[Dataset excerpts]
—————
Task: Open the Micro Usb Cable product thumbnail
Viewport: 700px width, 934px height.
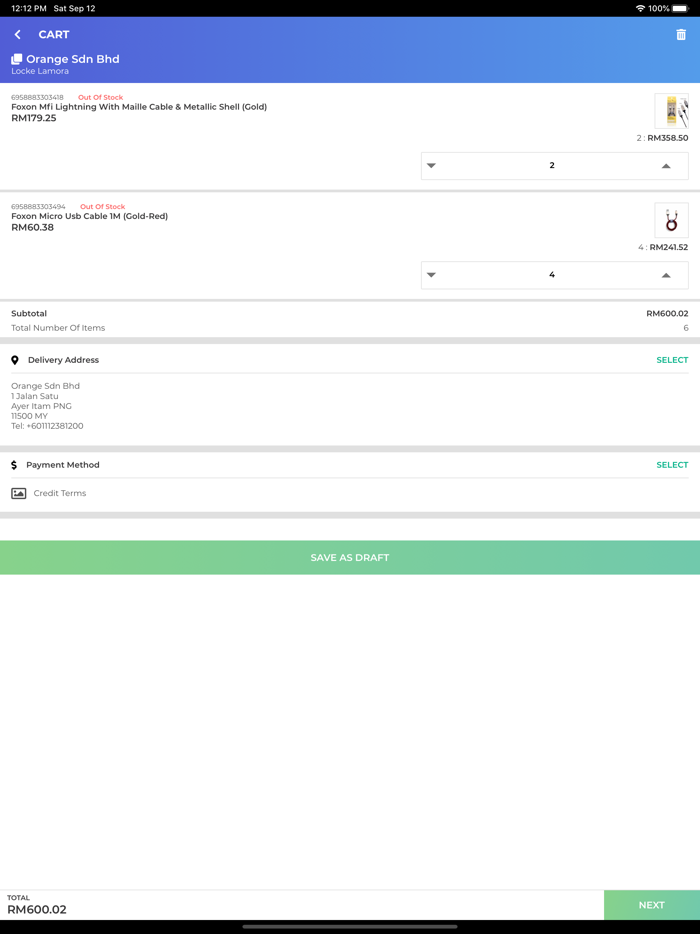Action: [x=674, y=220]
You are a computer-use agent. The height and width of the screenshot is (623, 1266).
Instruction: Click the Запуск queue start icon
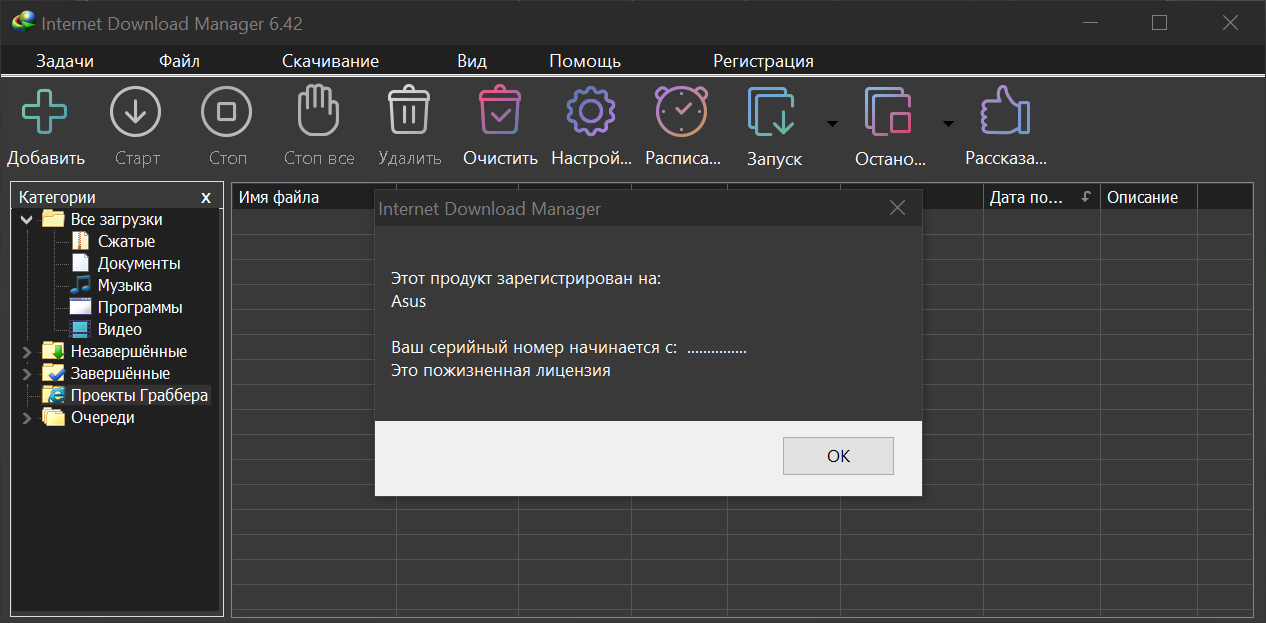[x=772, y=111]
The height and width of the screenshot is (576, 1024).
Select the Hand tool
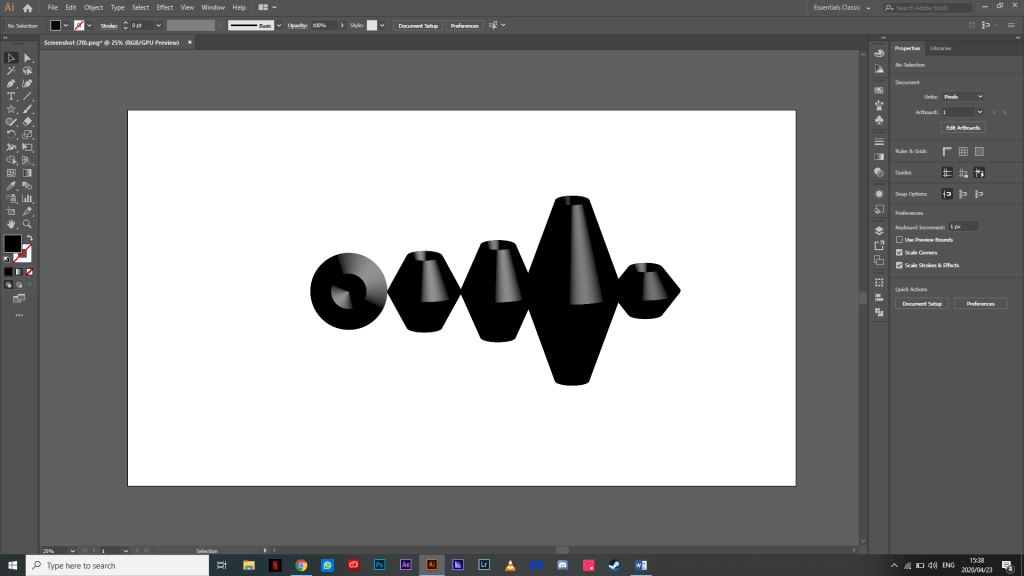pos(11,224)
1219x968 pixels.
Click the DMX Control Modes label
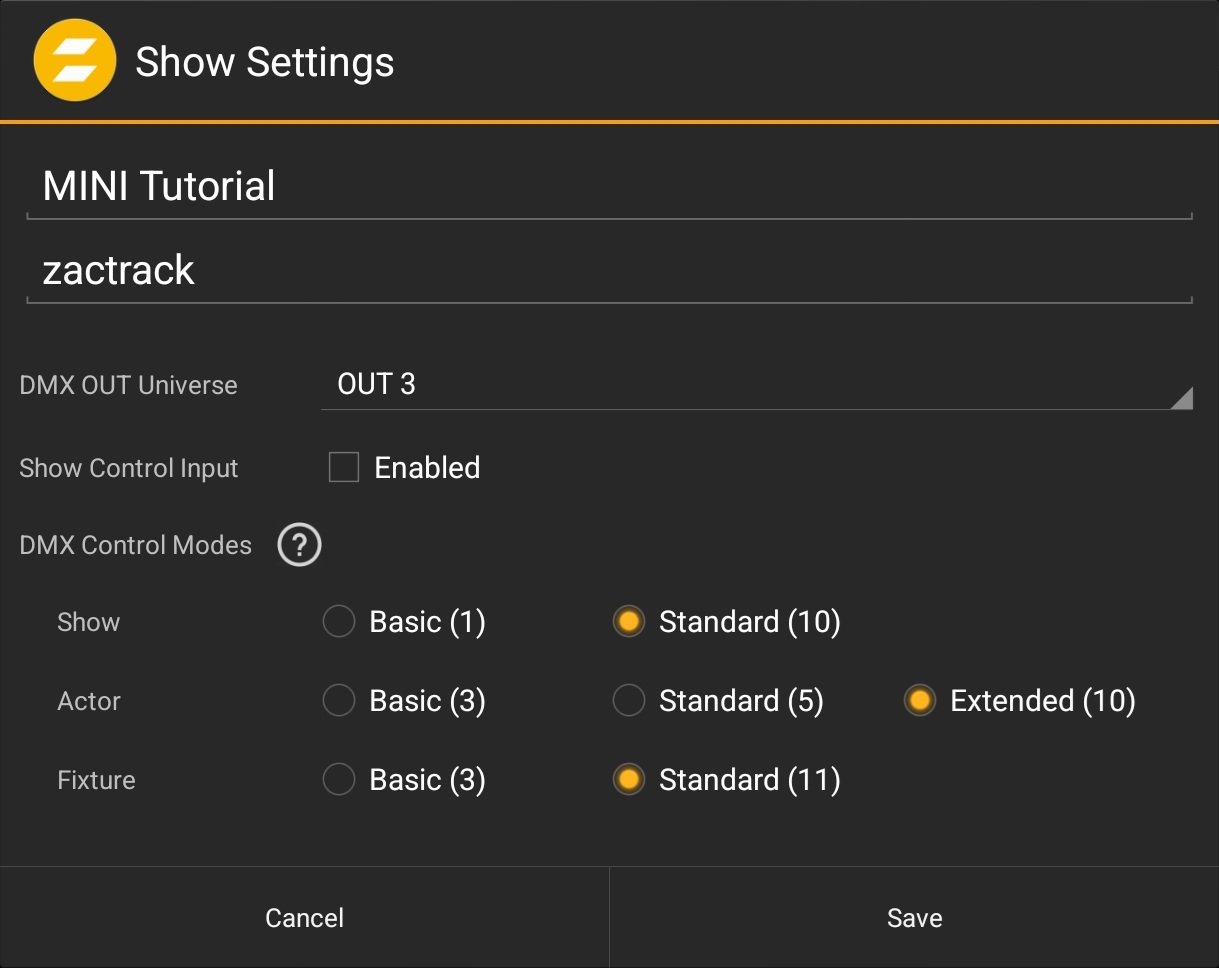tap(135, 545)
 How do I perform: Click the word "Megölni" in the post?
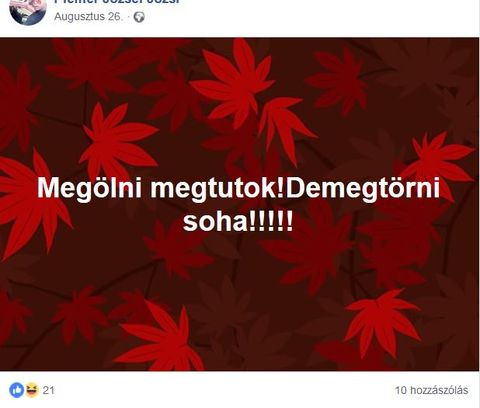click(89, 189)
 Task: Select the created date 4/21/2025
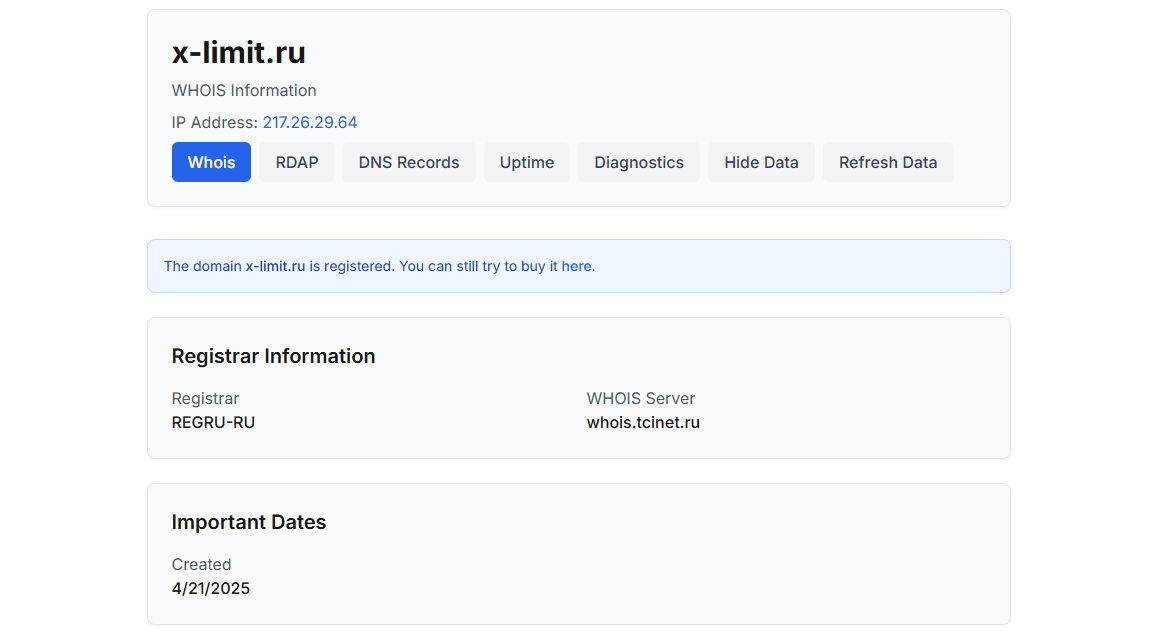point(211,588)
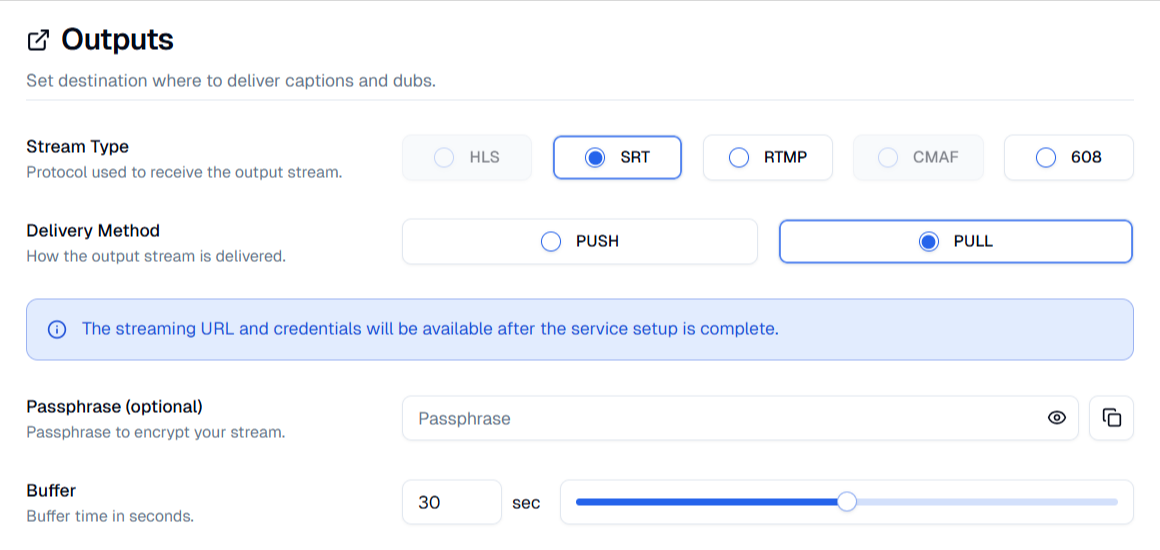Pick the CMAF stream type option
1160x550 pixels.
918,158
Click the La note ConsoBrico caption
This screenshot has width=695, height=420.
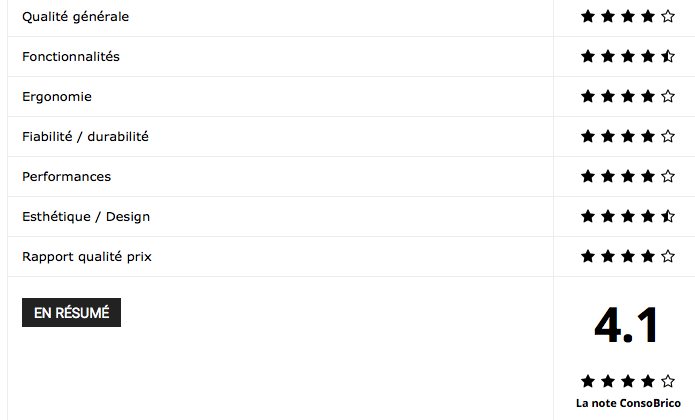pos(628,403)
—————
**What to produce:**
An unchanged copy of the data, images excluded, is all that should be given.

**Output below:**
Task: Open the Micro Usb Cable product thumbnail
Viewport: 700px width, 934px height.
Action: [x=674, y=220]
You are a computer-use agent. The height and width of the screenshot is (623, 1266).
Instruction: Click the Запуск queue start icon
[x=772, y=111]
The height and width of the screenshot is (576, 1024).
Select the Hand tool
pos(11,224)
1219x968 pixels.
Click the DMX Control Modes label
tap(135, 545)
 How do I perform: Click the word "Megölni" in the post?
click(89, 189)
 Task: Select the created date 4/21/2025
point(211,588)
Pick the CMAF stream type option
1160x550 pixels.
918,158
Click the La note ConsoBrico caption
This screenshot has width=695, height=420.
pos(628,403)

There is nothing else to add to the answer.